▸ Stored data entries:
╔══

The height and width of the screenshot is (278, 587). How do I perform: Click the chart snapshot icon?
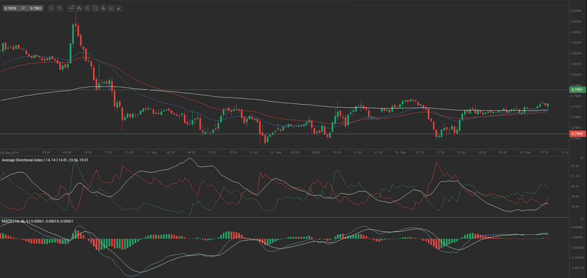tap(95, 8)
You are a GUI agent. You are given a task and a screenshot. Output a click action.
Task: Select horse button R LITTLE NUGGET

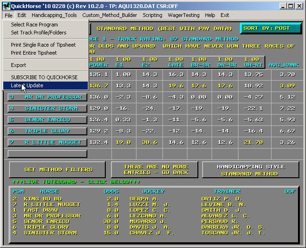coord(47,142)
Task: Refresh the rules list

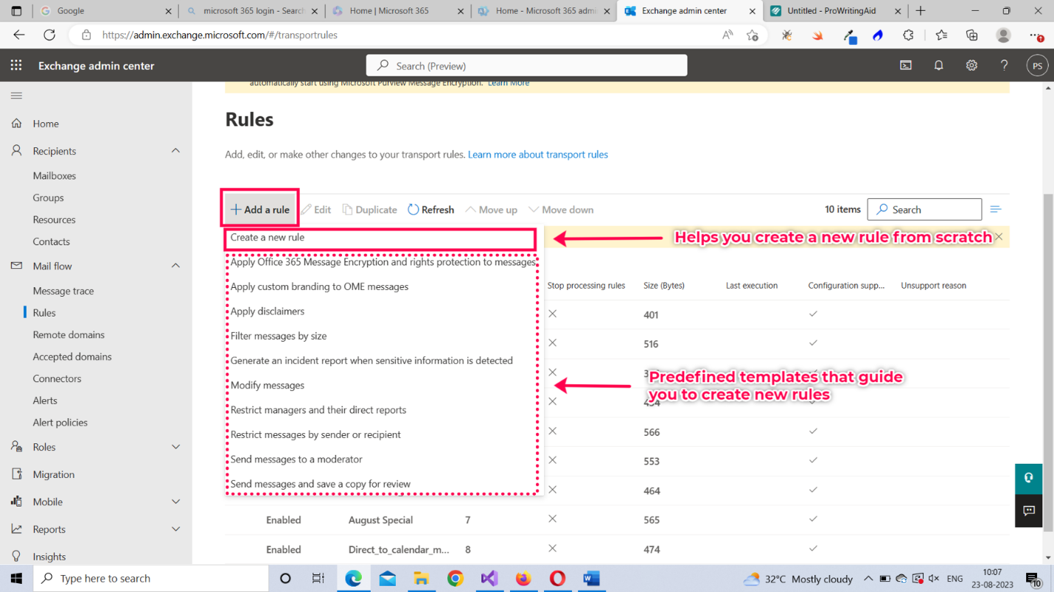Action: point(431,210)
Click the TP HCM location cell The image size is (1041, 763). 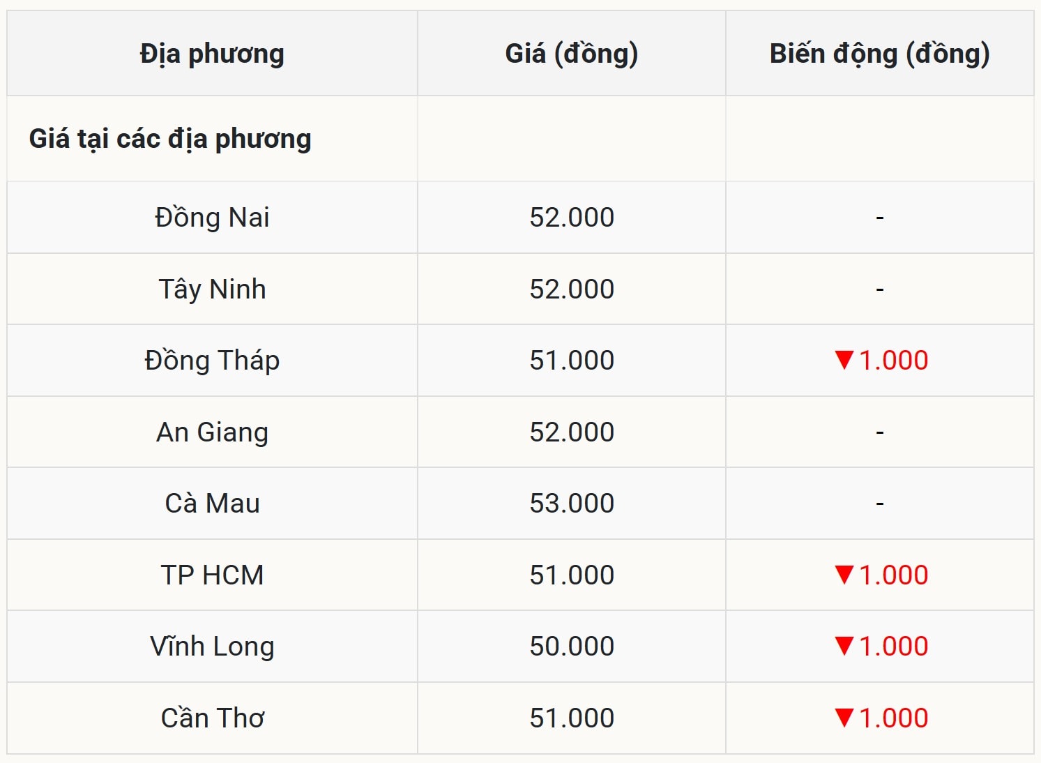pyautogui.click(x=212, y=575)
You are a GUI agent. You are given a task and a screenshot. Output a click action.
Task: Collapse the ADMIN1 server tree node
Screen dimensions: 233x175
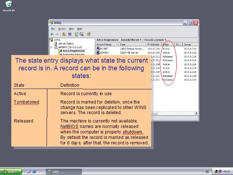coord(52,47)
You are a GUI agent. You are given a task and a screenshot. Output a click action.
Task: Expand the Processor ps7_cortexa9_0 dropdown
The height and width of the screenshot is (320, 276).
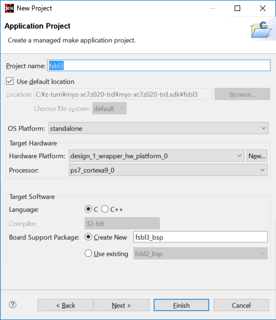pyautogui.click(x=168, y=170)
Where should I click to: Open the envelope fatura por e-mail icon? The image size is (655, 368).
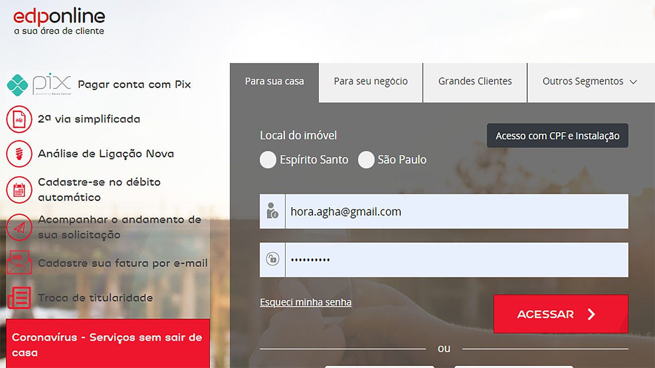[x=19, y=263]
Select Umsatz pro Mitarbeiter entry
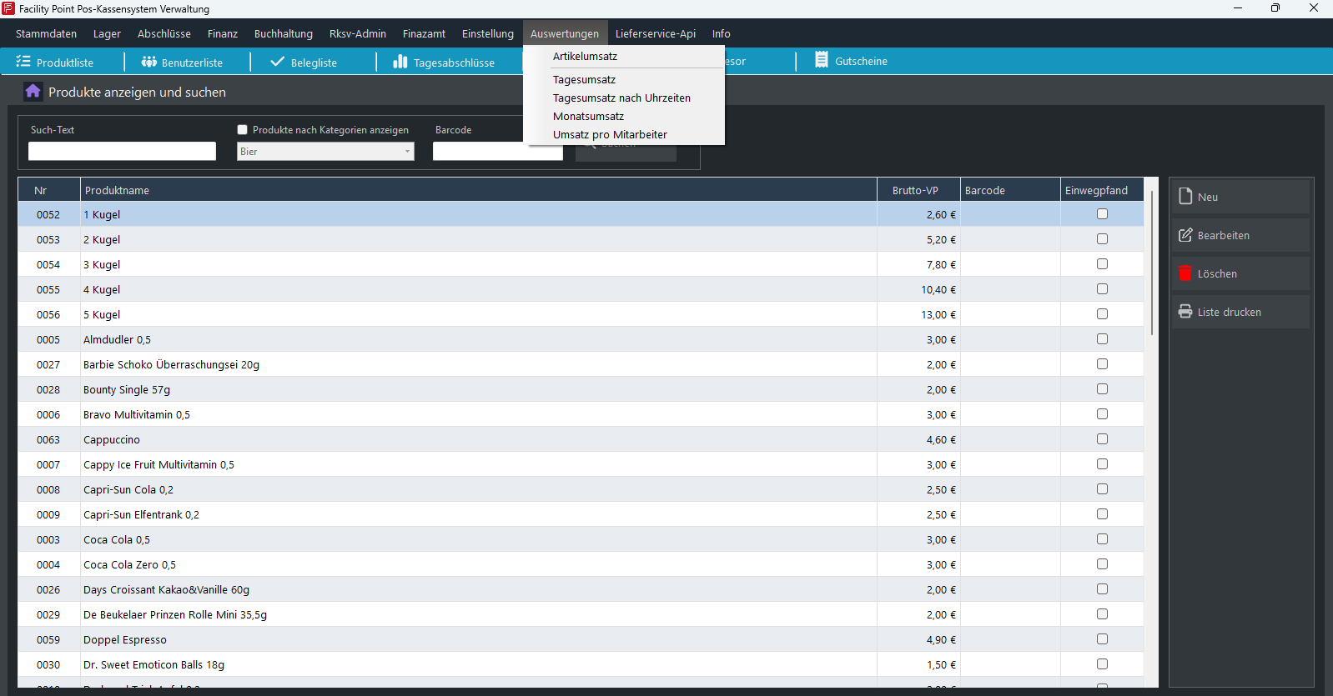The image size is (1333, 696). (610, 135)
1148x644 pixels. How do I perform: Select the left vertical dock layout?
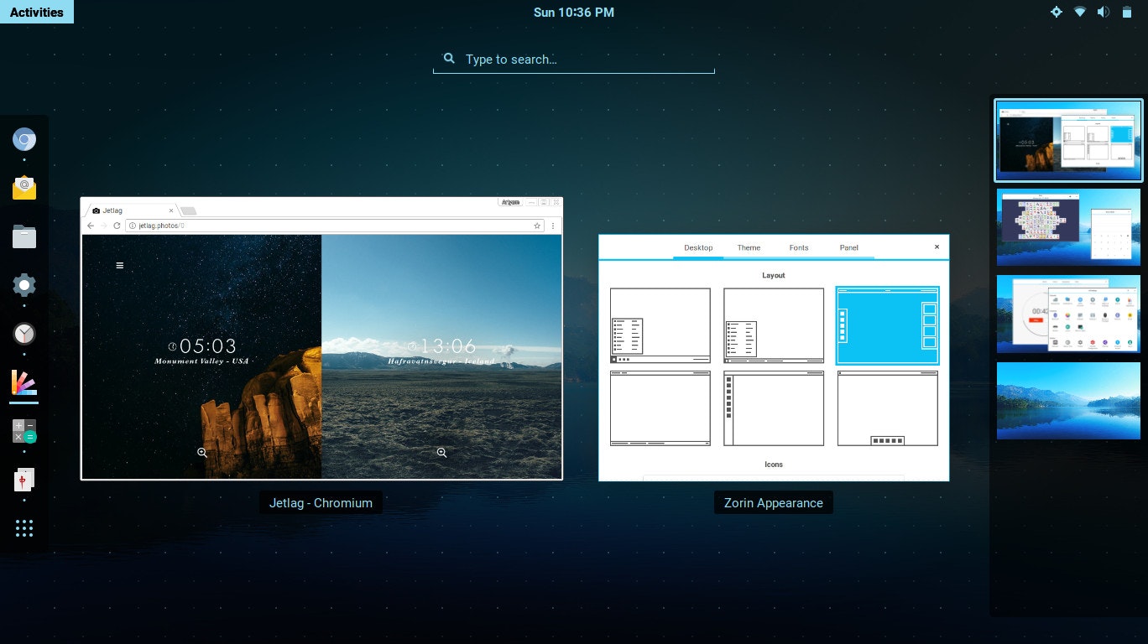(x=773, y=408)
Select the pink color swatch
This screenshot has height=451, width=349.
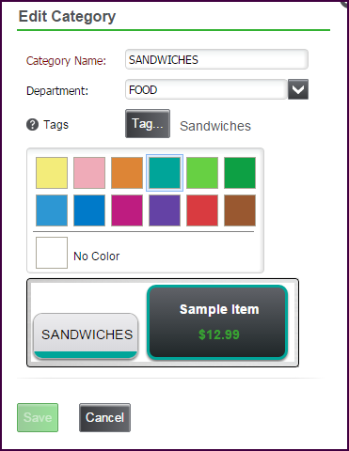[x=89, y=173]
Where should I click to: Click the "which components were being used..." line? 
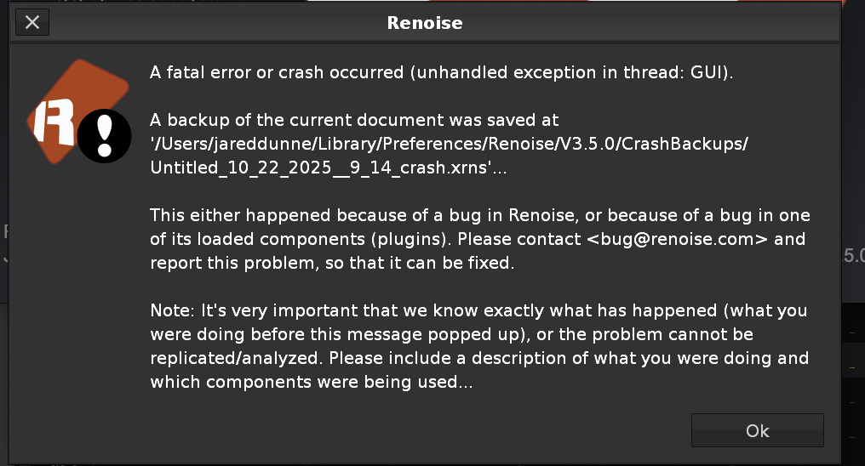click(x=311, y=382)
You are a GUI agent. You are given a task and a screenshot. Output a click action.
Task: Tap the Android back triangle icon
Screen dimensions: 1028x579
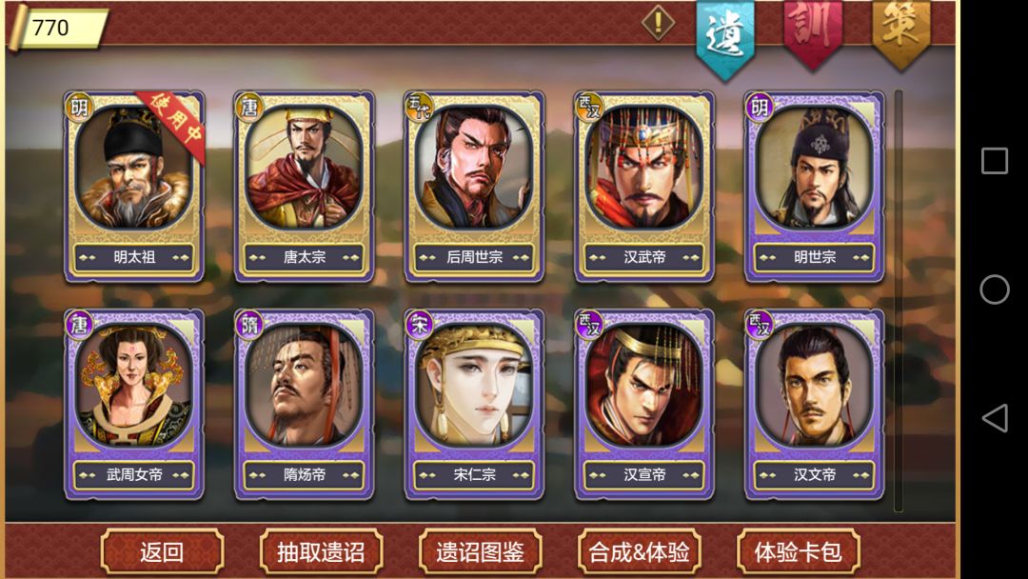pyautogui.click(x=995, y=418)
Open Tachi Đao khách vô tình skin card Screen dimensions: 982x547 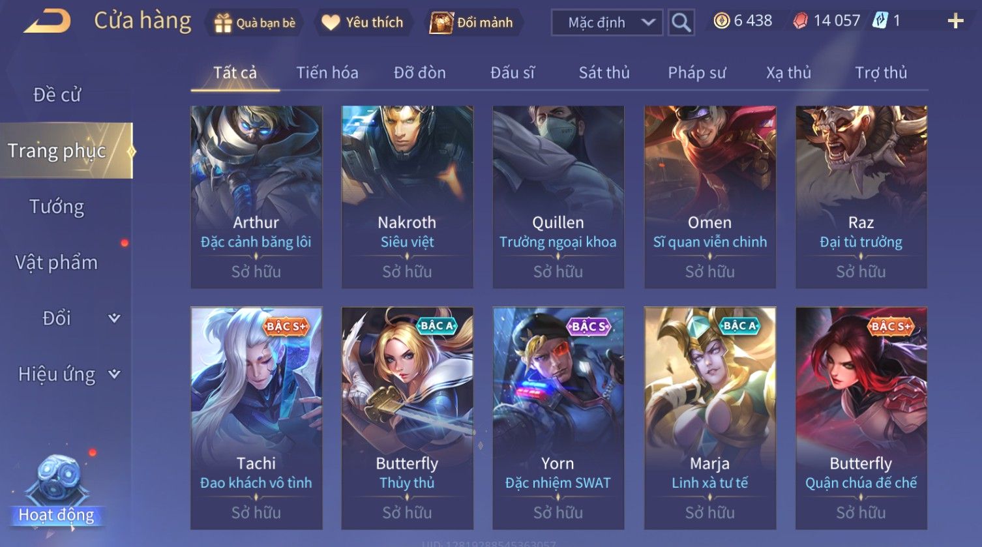coord(256,418)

╚══

▸ Task:
Once the line with "Select Umsatz pro Mitarbeiter entry" is found above, print it and every line after it through the line with "Task: Tap the Android back triangle icon", exactly. Pictures stay out.

▸ Task output:
Select Umsatz pro Mitarbeiter entry
The image size is (1333, 696). (610, 135)
1148x644 pixels. How do I perform: Select the left vertical dock layout?
(x=773, y=408)
Select the pink color swatch
This screenshot has height=451, width=349.
[x=89, y=173]
Where should I click to: Click the "which components were being used..." line? 
click(x=311, y=382)
You are a GUI agent. You are given a task and a screenshot. Output a click action.
Task: Tap the Android back triangle icon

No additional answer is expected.